The trial court later issued a subsequent order directing defendant to pay seventy-five percent of the amount plaintiff had paid to send the children to Willow Lake Day Camp. That is the final order on appeal.
It is apparent from the record that the parties significantly dispute defendant's financial capabilities. Within the trial court's several opinions, it made no attempt to make any findings with respect to defendant's income but simply stated its belief that he had the available income. It gave no reasons for that belief, however. In light of the conflicting certifications that had been submitted, it would not seem to be possible to come to such a conclusion without conducting a plenary hearing.

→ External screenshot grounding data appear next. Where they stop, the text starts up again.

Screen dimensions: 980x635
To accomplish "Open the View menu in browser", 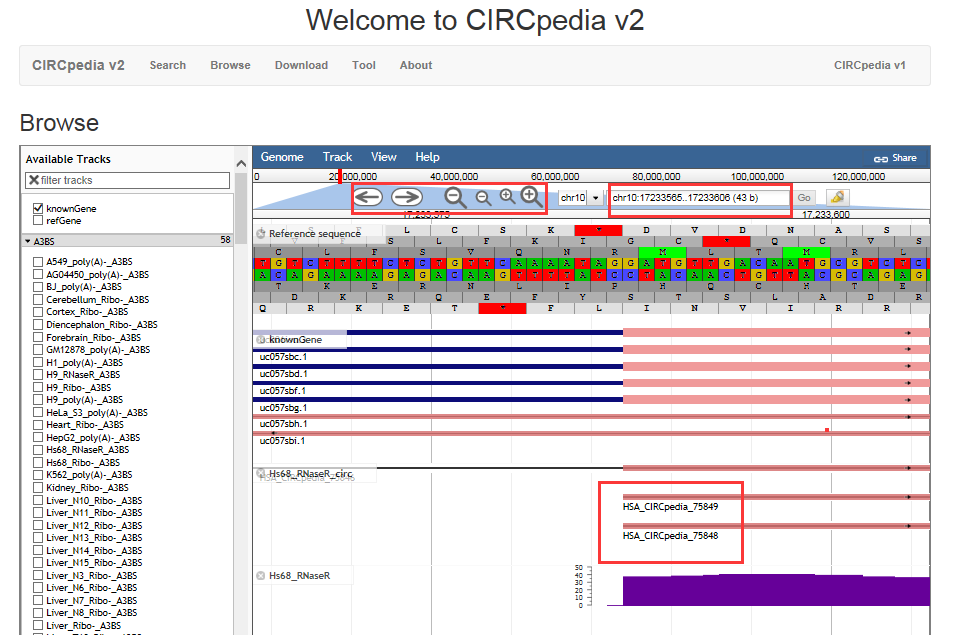I will click(x=383, y=157).
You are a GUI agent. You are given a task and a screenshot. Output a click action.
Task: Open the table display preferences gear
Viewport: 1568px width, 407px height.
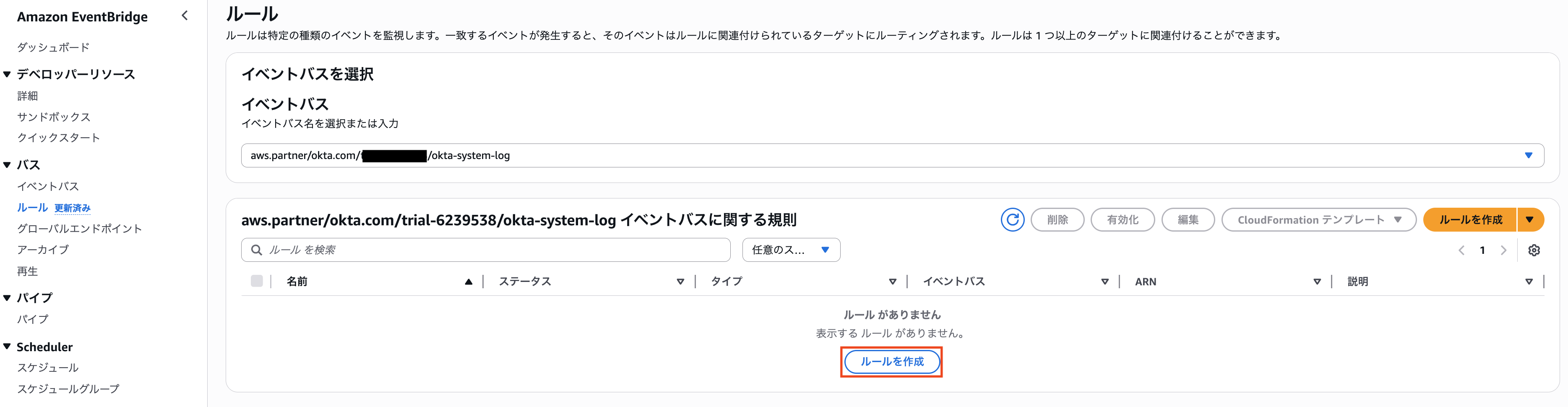(x=1535, y=250)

It is also apparent from the record that a large portion of the parties' lifestyle during the time they were married was funded to a significant degree by plaintiff's mother, not by defendant's earnings. It is also apparent that plaintiff's mother funded a large portion of the extracurricular expenses attendant to raising the children as they got older. The trial court did not address the question whether defendant is obligated to fund those activities at the same level afforded by his former mother-in-law.
During the course of the argument on plaintiff's initial motion, the trial court commented that defendant's child support obligation of five hundred fifty dollars per month was in the nature of a gross amount since there was no provision requiring him to contribute to the cost of extracurricular activities. It is not immediately apparent to us what led the court, a few months later, to conclude that defendant did have an obligation to contribute to the cost of these activities.
In addition, we note that the orders entered do not provide a dollar limit on the cost of such activities, leaving that issue apparently in the sole discretion of plaintiff. The orders also direct defendant to pay seventy-five percent of the cost of school supplies. It is not clear why that is in addition to defendant's obligation to pay monthly child support.
It is, however, clear that the parties' acrimonious relationship has not improved since their divorce. Although we are not unmindful of the emotional and financial costs that may attend a plenary hearing, that is not a sufficient basis to dispense with proceeding with one when required. At the remand proceedings the trial court shall determine which extracurricular activities fall within defendant's monthly child support payment and which are extraordinary expenses. It then must determine whether those expenses are reasonable and if so, what proportion must be paid by defendant. Accardi v. Accardi, 369 N.J. Super. 75, 87-90 (App. Div. 2004).
The orders under review are reversed, and the matter is remanded for further proceedings.